Il tecnico al “Melani” centrocampo ha schierato per la 14ma volta in campionato (su 17 partite) Tommaso Bianchi, segno che su uno come lui si può sempre contare anche se ultimamente il 32enne numero 23 di Piombino è parso stanco. Come del resto capitan Daniele Buzzegoli, tredici presenze e top scorer della stagione azzurra. A 37 anni e mezzo.
Tra i “colpevoli” di questa classifica amara sono gli attaccanti: Zigoni, Lanini, Panico, Gonzalez e Cisco in cinque hanno segnato sette reti. In particolare hanno deluso le aspettative Zigoni e Lanini, su cui si sperava potessero segnare molte più reti ed invece in due hanno segnato solo tre gol (due l’ex Venezia, una solo l’ex Juve Under23…in gol proprio contro la sua ex squadra). C’è anche da dire che hanno ricevuto anche poche palle per segnare, ma c’è anche da dire che quando hanno avuto le occasioni le hanno sprecate malamente.

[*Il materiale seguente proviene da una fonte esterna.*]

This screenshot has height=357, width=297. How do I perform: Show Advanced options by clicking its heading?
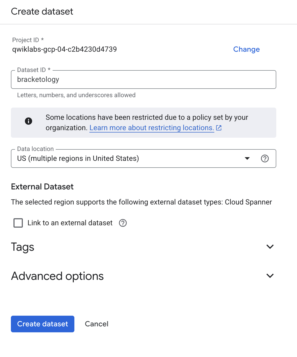tap(57, 276)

E questa Serie C ha ancora una volta fatto capire che non si può fondare una squadra solo sui giovani: i giovani vanno bene, ma fino ad un certo punto perché ora che la squadra è quint’ultima, il compito di risalire in classifica spetta sì a loro, ma sono i senatori, i più esperti e quelli che sanno cosa fare quando le cose fanno male a far fare quel salto di qualità alla squadra.
Ma in queste condizioni la colpa non è dei singoli, ma la colpa è di tutti: nessuno escluso.
Chi non ha colpe sono i tifosi, che mai avrebbero immaginato che la loro squadra avrebbe chiuso il 2020 in zona play out visto fino al 11 gennaio scorso (giorno prima del match casalingo contro il forte Monza e prima partita dell’anno) era quarta in classifica. Che mai avrebbero pensato di non vedere vincere una partita delle ultime undici. Che mai avrebbero pensato di piazzarsi nei bassifondi della classifica. Che mai avrebbero pensato di passare un Natale ed un fine anno (calcistico) in queste condizioni. I tifosi, che non possono andare allo stadio, hanno sfogato la loro rabbia sui social e prima del match casalingo contro la Pro Patria hanno avuto un incontro con squadra e direttore sportivo per manifestare il loro sdegno ed il desiderio che qualcuno nella dirigenza si dimettesse e che i giocatori si impegnassero (molto) di più, oltre al fatto che per la prima volta dopo decenni le rivali storiche sono entrambe nei piani alti della classifica (meritatamente, si aggiunga). Il direttore sportivo inoltre è stato il più bersagliato anche con una serie di scritte ingiuriose nei suoi confronti apparse sui muri della biglietteria del “Piola”.
E ora, che si fa? Ora tutti devono leccarsi le ferite, tutti devono pensare a cosa voler fare “da grandi” e cercare di tirare fuori il Novara da questa posizione di classifica. Senza se, senza ma, senza perdere tempo. Ci sono davanti ancora quattro mesi di campionato e tutti devono avere due obiettivi: salvezza e dimenticare al più presto questo campionato.
La squadra ed una maglia che hanno 112 anni di storia meritano rispetto. Tanto rispetto.